On September 18th, 2016 we learned about

Top-performing pigeons taught to parse pieces of text

For all the flash cards and phonics lessons, we may have overlooked a much simpler way to teach our kids to read. Sure reading with your kids is nice, but it looks like bits of food automatically served for correct responses can work wonders, most recently teaching a handful of pigeons to read. The birds were carefully selected for this task, and they didn’t necessarily get tested on their reading comprehension, but even being able to parse lists of words is pretty impressive. Or maybe it’s just a sign that the birds have a working visual word form area in their brains.

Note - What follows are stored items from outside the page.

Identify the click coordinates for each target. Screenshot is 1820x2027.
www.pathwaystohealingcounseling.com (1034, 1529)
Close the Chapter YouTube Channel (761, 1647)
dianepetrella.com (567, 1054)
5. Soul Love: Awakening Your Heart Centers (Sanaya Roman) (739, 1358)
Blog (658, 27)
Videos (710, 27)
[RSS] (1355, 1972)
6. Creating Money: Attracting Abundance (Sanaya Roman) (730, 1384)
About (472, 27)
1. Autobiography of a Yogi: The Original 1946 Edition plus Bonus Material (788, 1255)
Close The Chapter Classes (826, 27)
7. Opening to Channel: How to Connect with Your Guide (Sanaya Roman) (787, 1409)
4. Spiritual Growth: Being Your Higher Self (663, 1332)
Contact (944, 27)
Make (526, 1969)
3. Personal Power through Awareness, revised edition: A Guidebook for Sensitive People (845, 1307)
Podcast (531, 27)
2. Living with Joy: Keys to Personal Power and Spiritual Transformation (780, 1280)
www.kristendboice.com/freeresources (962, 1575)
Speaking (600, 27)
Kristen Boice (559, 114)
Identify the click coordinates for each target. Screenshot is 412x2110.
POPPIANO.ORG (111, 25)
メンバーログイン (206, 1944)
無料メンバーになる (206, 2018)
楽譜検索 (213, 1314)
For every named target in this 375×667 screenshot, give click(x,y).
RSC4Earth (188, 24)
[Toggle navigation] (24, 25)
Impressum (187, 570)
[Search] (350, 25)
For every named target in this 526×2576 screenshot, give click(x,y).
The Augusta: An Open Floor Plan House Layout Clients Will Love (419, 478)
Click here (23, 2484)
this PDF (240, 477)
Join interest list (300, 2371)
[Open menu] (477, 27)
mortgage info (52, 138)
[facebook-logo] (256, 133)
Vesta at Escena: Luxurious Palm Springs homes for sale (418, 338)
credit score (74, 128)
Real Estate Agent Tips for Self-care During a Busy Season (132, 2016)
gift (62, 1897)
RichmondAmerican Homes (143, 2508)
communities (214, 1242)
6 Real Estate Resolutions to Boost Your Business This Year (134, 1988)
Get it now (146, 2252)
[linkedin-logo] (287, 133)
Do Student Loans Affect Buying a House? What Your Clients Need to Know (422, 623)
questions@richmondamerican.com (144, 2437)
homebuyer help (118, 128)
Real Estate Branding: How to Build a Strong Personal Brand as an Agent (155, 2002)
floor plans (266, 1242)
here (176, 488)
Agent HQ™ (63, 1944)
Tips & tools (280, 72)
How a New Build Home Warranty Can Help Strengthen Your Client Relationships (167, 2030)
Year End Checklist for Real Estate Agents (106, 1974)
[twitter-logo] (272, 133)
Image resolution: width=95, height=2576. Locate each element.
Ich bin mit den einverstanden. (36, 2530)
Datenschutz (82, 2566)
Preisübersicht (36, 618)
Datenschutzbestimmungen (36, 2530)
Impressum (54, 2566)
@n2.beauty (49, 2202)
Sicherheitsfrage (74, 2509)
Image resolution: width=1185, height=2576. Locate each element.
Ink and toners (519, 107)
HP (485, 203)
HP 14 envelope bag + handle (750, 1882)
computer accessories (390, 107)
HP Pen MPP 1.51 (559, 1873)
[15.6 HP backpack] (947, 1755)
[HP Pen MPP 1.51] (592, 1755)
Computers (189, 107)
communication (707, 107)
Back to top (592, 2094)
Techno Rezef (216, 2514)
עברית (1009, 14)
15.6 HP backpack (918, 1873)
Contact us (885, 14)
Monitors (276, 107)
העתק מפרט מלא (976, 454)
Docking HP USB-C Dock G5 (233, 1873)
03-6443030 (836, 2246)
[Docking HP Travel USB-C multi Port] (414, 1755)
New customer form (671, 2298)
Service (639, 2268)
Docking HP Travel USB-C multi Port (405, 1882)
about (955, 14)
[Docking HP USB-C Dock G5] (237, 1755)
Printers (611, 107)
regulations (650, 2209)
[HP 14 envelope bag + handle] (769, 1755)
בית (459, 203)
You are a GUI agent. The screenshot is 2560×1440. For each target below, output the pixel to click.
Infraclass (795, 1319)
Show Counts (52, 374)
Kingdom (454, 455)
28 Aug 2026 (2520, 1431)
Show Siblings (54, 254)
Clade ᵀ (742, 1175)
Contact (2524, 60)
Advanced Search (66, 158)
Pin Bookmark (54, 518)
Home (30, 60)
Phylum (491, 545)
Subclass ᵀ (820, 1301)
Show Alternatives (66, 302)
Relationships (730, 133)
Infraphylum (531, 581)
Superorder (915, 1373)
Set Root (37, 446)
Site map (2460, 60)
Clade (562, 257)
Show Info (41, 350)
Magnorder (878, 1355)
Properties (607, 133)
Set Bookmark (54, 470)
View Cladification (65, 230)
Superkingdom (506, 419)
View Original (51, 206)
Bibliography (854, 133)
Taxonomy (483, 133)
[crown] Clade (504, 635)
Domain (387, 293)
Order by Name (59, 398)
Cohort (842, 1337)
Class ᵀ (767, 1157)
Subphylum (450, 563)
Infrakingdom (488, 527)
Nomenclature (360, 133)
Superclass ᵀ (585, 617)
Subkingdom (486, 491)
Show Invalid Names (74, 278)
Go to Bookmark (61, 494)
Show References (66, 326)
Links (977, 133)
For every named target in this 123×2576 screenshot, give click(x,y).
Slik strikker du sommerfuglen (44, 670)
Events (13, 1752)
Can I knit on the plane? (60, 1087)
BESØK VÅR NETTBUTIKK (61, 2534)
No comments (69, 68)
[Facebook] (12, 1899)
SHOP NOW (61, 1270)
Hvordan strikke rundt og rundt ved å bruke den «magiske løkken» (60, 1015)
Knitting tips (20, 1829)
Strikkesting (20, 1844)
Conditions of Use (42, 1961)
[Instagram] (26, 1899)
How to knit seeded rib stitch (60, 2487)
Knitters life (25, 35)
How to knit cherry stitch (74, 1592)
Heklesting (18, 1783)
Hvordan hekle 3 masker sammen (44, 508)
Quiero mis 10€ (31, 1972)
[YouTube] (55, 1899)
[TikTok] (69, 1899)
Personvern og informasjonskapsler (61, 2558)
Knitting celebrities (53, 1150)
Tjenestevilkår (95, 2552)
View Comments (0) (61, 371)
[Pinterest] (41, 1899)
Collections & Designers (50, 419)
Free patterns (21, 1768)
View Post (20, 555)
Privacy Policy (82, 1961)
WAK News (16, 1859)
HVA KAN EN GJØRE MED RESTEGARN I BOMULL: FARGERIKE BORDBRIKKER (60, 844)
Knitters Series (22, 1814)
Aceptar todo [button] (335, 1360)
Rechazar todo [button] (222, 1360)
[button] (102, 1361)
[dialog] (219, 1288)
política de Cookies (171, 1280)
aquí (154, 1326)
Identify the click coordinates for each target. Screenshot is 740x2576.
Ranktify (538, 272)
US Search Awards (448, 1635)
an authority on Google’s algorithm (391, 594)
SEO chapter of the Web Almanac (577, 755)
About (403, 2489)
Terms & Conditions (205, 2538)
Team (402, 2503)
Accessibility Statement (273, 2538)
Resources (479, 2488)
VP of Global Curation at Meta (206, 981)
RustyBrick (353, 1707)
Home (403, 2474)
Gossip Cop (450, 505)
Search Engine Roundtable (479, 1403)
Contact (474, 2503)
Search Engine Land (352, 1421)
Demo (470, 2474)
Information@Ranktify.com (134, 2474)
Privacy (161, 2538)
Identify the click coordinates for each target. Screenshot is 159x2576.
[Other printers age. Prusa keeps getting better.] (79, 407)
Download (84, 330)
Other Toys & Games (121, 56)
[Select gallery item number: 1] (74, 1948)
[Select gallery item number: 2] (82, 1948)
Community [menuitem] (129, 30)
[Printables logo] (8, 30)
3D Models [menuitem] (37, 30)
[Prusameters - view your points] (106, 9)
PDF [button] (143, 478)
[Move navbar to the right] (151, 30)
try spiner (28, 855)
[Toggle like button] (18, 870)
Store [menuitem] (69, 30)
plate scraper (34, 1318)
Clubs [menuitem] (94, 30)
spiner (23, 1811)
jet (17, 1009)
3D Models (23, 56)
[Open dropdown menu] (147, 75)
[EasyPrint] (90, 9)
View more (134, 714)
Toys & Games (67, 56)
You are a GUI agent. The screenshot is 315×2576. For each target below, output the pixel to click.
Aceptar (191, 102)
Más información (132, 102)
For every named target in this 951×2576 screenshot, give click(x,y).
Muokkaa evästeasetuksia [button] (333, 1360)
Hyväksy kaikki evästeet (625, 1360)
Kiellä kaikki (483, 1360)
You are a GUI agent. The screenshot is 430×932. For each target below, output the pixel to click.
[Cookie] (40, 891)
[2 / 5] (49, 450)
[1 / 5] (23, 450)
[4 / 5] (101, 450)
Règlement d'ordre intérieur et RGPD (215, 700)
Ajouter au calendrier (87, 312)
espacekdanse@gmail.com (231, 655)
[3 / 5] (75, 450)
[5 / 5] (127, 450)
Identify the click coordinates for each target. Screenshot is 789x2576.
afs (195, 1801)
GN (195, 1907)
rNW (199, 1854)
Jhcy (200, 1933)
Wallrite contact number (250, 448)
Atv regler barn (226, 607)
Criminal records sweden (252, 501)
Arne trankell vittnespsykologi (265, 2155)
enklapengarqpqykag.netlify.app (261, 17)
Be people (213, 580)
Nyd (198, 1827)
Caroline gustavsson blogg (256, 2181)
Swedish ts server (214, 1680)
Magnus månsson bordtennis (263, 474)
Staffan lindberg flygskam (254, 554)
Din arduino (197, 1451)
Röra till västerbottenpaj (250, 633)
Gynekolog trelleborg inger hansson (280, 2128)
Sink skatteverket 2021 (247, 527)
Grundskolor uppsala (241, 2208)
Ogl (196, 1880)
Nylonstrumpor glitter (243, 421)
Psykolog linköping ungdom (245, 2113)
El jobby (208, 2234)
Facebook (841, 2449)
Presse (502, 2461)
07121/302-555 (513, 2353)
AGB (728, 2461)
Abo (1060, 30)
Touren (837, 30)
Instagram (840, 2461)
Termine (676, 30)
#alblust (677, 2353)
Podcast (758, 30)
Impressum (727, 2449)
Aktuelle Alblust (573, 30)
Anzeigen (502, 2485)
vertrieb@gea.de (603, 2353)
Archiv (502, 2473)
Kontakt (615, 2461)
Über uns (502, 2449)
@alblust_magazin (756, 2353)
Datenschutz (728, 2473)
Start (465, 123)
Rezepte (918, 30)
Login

Despite my hopes for snack-based pedagogy, the real focus of this study was to learn more about how brains understand visual information. To start, researchers started training 18 pigeons to analyze four-letter words. To do this, they would serve the pigeons a piece of wheat whenever they would peck a word in front of them. To complicate things for their brightest students, pigeons were also shown jumbled letters, like “vrey” instead of “very,” in order to see if they could appreciate the idea that the familiar letter shapes needed to be in a specific order. When pigeons were shown a garbled word, they were to peck at a “star stimulus,” demonstrating their recognition and earning another wheat snack.

Who can learn letters?

The top four pupils did quite well. One bird learned to decipher 26 words, while the class valedictorian managed to lean 58. Again, this doesn’t mean the pigeons attached other meaning to any of these bits of visual stimuli, but they were actively parsing the spelling of each word. This kind of visual decoding in humans is handled by our working visual word form area (VWFA,) which helps us quickly recognize words as we see them.

Since written words are a new invention relative to the age of our brains, scientists wondered how flexible these structures would be in animals that hadn’t recently dedicated them to literacy. The pigeons’ success indicates that the VWFA in animals’ brains can be very adaptable in a short time. It also indicates that visual parsing of information like words isn’t some specialty that comes with being a primate, as these birds actually outperformed baboons at this kind of task.

Now if you’ll excuse me, I need to contact my child’s teacher about replacing some of the reading curriculum with M&Ms.